[[ SOURCE MATERIAL, beginning ]]
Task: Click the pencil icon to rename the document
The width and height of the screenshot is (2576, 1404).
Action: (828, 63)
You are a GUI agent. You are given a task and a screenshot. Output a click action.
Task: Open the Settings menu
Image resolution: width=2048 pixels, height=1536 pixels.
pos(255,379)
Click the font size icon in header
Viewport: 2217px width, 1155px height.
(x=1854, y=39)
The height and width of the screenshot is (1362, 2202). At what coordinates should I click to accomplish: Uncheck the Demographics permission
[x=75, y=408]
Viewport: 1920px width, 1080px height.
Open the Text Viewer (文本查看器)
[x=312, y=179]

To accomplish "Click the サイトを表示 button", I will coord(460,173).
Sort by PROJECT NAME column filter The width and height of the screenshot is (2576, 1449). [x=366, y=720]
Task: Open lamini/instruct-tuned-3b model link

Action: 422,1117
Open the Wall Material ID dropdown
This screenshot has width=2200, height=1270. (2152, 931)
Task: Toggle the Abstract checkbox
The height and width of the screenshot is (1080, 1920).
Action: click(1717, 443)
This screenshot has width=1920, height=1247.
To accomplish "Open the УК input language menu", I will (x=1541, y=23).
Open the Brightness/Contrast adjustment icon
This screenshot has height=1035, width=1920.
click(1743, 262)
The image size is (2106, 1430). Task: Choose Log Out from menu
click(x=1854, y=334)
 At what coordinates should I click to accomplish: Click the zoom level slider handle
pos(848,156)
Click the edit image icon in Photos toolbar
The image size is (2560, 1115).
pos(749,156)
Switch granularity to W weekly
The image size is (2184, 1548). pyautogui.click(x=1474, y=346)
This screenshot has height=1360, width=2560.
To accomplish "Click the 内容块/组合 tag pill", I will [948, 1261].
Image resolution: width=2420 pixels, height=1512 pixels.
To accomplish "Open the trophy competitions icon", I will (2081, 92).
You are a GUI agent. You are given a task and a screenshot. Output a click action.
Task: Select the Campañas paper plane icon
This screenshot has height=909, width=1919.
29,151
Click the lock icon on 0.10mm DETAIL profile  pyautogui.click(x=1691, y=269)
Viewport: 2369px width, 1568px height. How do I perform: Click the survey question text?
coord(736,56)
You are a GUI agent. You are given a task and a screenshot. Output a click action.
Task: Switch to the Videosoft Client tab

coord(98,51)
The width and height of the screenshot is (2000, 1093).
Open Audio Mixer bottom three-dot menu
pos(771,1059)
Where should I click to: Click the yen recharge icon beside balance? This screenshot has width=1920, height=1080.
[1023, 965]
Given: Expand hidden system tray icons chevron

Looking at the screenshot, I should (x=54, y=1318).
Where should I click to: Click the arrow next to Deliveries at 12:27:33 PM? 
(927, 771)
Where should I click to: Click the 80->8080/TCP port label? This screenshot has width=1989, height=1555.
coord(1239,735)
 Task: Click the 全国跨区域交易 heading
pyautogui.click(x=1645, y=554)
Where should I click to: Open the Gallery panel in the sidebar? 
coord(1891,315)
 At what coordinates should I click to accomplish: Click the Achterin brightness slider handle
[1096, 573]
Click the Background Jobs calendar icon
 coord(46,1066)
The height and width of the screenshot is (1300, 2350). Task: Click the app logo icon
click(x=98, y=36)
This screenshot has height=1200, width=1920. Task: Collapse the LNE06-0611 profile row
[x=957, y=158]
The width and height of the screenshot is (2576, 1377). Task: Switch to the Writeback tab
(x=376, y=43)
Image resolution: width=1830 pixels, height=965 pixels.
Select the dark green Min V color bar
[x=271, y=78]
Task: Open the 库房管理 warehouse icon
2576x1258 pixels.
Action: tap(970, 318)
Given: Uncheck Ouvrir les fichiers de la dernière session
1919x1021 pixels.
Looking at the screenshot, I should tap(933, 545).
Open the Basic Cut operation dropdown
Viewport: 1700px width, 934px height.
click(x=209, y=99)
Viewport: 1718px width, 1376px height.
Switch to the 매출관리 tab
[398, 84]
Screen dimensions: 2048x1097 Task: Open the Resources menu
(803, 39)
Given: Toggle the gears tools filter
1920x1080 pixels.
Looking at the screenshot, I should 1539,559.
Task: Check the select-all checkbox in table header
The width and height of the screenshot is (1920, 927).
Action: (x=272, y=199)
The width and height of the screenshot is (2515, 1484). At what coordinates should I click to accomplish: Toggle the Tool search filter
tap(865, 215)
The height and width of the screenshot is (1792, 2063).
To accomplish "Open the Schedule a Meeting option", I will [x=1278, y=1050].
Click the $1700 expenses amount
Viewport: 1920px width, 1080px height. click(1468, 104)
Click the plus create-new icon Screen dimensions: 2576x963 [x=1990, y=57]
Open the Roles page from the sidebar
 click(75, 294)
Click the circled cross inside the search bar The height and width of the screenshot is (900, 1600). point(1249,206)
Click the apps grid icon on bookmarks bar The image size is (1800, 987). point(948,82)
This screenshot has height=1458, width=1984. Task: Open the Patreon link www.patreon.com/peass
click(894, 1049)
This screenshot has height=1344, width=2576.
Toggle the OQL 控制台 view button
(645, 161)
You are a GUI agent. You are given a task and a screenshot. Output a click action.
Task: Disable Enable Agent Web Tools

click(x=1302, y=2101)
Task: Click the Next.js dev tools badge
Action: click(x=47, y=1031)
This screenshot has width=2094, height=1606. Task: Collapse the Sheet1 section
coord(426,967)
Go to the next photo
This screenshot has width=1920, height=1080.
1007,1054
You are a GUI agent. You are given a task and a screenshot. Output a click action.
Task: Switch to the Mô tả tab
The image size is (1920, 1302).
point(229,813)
[[ SOURCE MATERIAL, end ]]
__EXERCISE__.
Once you find the line with "Given: Uncheck Ouvrir" above, print it and every line after it up to and including the line with "Click the circled", exactly as written and nothing else.

__SOLUTION TO THIS PROBLEM__.
Given: Uncheck Ouvrir les fichiers de la dernière session
1919x1021 pixels.
Looking at the screenshot, I should tap(933, 545).
Open the Basic Cut operation dropdown
Viewport: 1700px width, 934px height.
click(x=209, y=99)
Viewport: 1718px width, 1376px height.
Switch to the 매출관리 tab
[398, 84]
Screen dimensions: 2048x1097 Task: Open the Resources menu
(803, 39)
Given: Toggle the gears tools filter
1920x1080 pixels.
Looking at the screenshot, I should 1539,559.
Task: Check the select-all checkbox in table header
The width and height of the screenshot is (1920, 927).
Action: (x=272, y=199)
The width and height of the screenshot is (2515, 1484). At what coordinates should I click to accomplish: Toggle the Tool search filter
tap(865, 215)
The height and width of the screenshot is (1792, 2063).
To accomplish "Open the Schedule a Meeting option", I will [x=1278, y=1050].
Click the $1700 expenses amount
Viewport: 1920px width, 1080px height. click(1468, 104)
Click the plus create-new icon Screen dimensions: 2576x963 [x=1990, y=57]
Open the Roles page from the sidebar
 click(75, 294)
Click the circled cross inside the search bar The height and width of the screenshot is (900, 1600). point(1249,206)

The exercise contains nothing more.